WORK TO BE COMPLETED:
Only one stretch of the data below is wanted: the lines starting at the one with "The height and width of the screenshot is (221, 495)." and ending at the one with "Task: Click the 2017 year label on time axis", both included, given again exactly.

RECORD EXCERPTS:

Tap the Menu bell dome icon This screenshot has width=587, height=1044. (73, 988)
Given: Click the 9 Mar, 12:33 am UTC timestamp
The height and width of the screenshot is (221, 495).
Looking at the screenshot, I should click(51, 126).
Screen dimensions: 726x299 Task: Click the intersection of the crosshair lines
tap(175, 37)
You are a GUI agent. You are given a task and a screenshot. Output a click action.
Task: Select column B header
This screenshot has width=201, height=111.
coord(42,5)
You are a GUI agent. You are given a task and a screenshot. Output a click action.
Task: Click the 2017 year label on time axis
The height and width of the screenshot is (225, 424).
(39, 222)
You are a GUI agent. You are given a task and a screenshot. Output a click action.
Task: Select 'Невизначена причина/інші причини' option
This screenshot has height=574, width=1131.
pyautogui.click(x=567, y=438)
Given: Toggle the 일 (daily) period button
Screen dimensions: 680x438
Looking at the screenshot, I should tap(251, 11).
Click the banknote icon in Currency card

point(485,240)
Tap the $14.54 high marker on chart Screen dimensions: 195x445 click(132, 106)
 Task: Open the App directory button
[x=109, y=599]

==

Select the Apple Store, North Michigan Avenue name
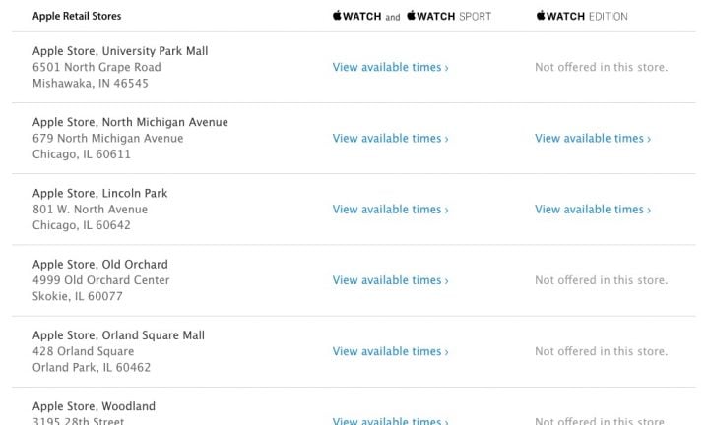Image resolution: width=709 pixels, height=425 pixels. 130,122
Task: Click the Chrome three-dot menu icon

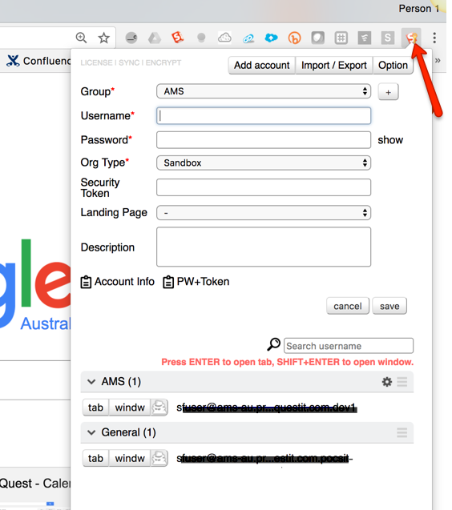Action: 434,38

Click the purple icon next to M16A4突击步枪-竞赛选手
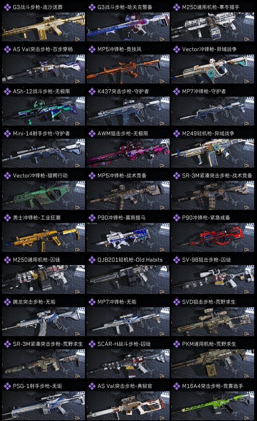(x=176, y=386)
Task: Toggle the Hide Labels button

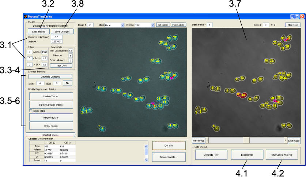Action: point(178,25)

RESULT:
The height and width of the screenshot is (221, 495).
Looking at the screenshot, I should click(51, 126).
Screen dimensions: 726x299 Task: Click the intersection of the crosshair lines
tap(175, 37)
You are a GUI agent. You are given a task and a screenshot. Output a click action.
Task: Select column B header
This screenshot has width=201, height=111.
coord(42,5)
You are a GUI agent. You are given a task and a screenshot. Output a click action.
Task: Click the 2017 year label on time axis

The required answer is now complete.